The basis for these outrageous claims is some comments Mr. Davis made to National Law Journal’s Supreme Court Brief about shutting down his law practice in Denver to move to DC and clerk for Gorsuch.  

Of course, it is easy to attack an honorable public servant and call him or her names from the safety of a news blog.  Liberals may even rejoice to see a Gorsuch clerk's name dragged through the mud.  Is this where we want our public discourse to lie, especially among the legal profession where we have high ethical standards of conduct?  Those of us who actually know Mr. Davis know that he is both a talented attorney and a warm, genuine person.

Putting aside the venomous statements about Mr. Davis, here are other troubling things that ATL apparently believes:
  • Anyone with a small or solo practice cannot enter public service, because doing so requires shutting down their practice;
  • Partial-term Supreme Court law clerks "play act as a SCOTUS clerk for a couple of months" (of course, we can assume that this only applies to clerks for conservative justices);
  • Supreme Court clerks for conservative justices are a "footnote in forging the anarchic hellscape that Fed Soc kids have wet dreams about";
  • Then-Judge Gorsuch ruled that "employees should die rather than betray their employer" (one of liberals' favorite talking points, completely ignoring the facts, controlling statutes, and legal analysis in the case);
  • "[C]onstitutionalist, textualist, originalist" are "just buzzwords dumb people use to… well, prove that they’re dumb people to anyone with more than a third grade education"; and
  • It is "unmitigated gall" for an attorney to note the reduced salary when moving from private practice to government service.
ATL is looked to by lawyers for insider news on the legal profession, with a side of humor and sarcastic commentary.  Snarky gossip, yes; vulgar politically motivated attacks on conscientious public servants more appropriate for a comment on DailyKos, no.  ATL's purpose is to take "a behind-the-scenes look at the world of law.
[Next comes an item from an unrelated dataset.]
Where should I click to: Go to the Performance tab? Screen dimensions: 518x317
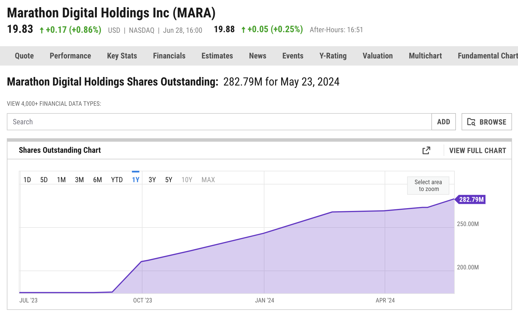[70, 56]
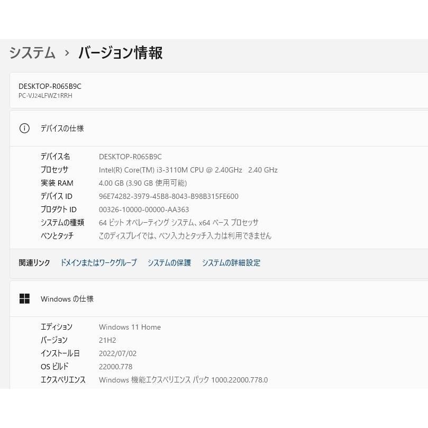Click the インストール日 value 2022/07/02
Viewport: 428px width, 428px height.
coord(117,353)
The site provides news and insights about the profession’s most colorful personalities and powerful institutions, as well as original commentary on breaking legal developments."  ATL's readers are largely lawyers and law students, so even articles criticizing individual attorneys usually have some basis in law or fact, as expected by its discerning readership.
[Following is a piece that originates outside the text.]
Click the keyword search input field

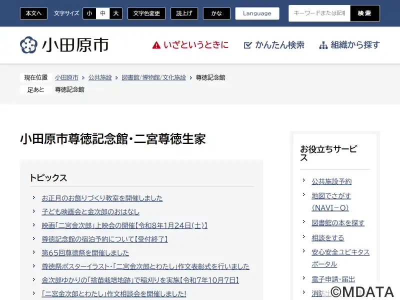(x=320, y=14)
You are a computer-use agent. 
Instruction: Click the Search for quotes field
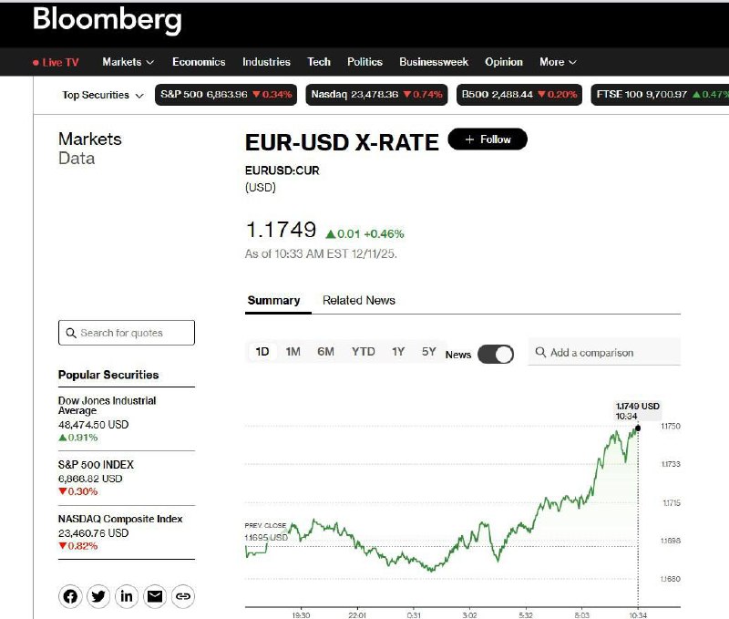point(127,333)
Perhaps the most telling point in the whole piece is that constitutionalist, textualist, and originalist are just buzzwords used by dumb people, not fully formed, mainstream theories of constitutional and statutory interpretation even adopted by Justice Elena Kagan.  While the crude personal attacks on Mr. Davis are reprehensible, this point shows that what he is really being attacked for is being a conservative who respects the Constitution.  

We thank Mr. Davis for his service to our country, even in the face of such vulgar, inappropriate criticism.